[Stored data entries]
'''
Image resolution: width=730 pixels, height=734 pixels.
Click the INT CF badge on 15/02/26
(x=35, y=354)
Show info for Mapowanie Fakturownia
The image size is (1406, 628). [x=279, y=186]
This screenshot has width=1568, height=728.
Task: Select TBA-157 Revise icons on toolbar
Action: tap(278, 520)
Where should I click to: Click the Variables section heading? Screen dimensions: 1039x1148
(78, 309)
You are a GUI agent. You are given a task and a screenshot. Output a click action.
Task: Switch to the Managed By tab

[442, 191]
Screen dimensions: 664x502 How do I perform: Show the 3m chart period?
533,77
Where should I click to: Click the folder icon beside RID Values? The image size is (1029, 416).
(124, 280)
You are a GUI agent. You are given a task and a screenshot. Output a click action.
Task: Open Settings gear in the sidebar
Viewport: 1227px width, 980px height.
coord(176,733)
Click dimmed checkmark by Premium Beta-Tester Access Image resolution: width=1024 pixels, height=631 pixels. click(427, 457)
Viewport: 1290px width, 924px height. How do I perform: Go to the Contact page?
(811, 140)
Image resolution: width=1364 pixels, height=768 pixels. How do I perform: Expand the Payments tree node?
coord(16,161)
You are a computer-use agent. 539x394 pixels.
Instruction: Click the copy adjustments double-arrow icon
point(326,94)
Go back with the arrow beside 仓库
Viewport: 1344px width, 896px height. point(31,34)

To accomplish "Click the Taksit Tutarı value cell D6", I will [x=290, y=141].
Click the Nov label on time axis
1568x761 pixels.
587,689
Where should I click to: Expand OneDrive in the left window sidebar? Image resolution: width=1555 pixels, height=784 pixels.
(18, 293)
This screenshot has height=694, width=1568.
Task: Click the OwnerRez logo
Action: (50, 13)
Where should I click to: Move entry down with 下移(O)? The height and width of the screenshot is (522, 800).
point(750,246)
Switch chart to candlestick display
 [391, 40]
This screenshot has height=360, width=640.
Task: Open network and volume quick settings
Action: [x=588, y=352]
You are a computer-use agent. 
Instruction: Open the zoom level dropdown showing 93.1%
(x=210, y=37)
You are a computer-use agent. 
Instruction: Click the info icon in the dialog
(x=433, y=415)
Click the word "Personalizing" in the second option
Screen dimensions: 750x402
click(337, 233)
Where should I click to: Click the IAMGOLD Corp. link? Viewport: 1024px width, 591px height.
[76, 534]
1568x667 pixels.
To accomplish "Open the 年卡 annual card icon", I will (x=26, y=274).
'''
The answer should be the entries, given again without a single difference.

Image resolution: width=730 pixels, height=734 pixels.
Click the INT CF badge on 15/02/26
(x=35, y=354)
Show info for Mapowanie Fakturownia
The image size is (1406, 628). [x=279, y=186]
This screenshot has width=1568, height=728.
Task: Select TBA-157 Revise icons on toolbar
Action: tap(278, 520)
Where should I click to: Click the Variables section heading? Screen dimensions: 1039x1148
(78, 309)
You are a GUI agent. You are given a task and a screenshot. Output a click action.
Task: Switch to the Managed By tab

[442, 191]
Screen dimensions: 664x502 How do I perform: Show the 3m chart period?
533,77
Where should I click to: Click the folder icon beside RID Values? The image size is (1029, 416).
(124, 280)
You are a GUI agent. You are given a task and a screenshot. Output a click action.
Task: Open Settings gear in the sidebar
Viewport: 1227px width, 980px height.
coord(176,733)
Click dimmed checkmark by Premium Beta-Tester Access Image resolution: width=1024 pixels, height=631 pixels. click(427, 457)
Viewport: 1290px width, 924px height. How do I perform: Go to the Contact page?
(811, 140)
Image resolution: width=1364 pixels, height=768 pixels. How do I perform: Expand the Payments tree node?
coord(16,161)
You are a computer-use agent. 539x394 pixels.
Instruction: Click the copy adjustments double-arrow icon
point(326,94)
Go back with the arrow beside 仓库
Viewport: 1344px width, 896px height. point(31,34)

To accomplish "Click the Taksit Tutarı value cell D6", I will [x=290, y=141].
Click the Nov label on time axis
1568x761 pixels.
587,689
Where should I click to: Expand OneDrive in the left window sidebar? Image resolution: width=1555 pixels, height=784 pixels.
(18, 293)
This screenshot has height=694, width=1568.
Task: Click the OwnerRez logo
Action: (50, 13)
Where should I click to: Move entry down with 下移(O)? The height and width of the screenshot is (522, 800).
point(750,246)
Switch chart to candlestick display
 [391, 40]
This screenshot has height=360, width=640.
Task: Open network and volume quick settings
Action: [x=588, y=352]
You are a computer-use agent. 
Instruction: Open the zoom level dropdown showing 93.1%
(x=210, y=37)
You are a computer-use agent. 
Instruction: Click the info icon in the dialog
(x=433, y=415)
Click the word "Personalizing" in the second option
Screen dimensions: 750x402
click(337, 233)
Where should I click to: Click the IAMGOLD Corp. link? Viewport: 1024px width, 591px height.
[76, 534]
1568x667 pixels.
To accomplish "Open the 年卡 annual card icon", I will (x=26, y=274).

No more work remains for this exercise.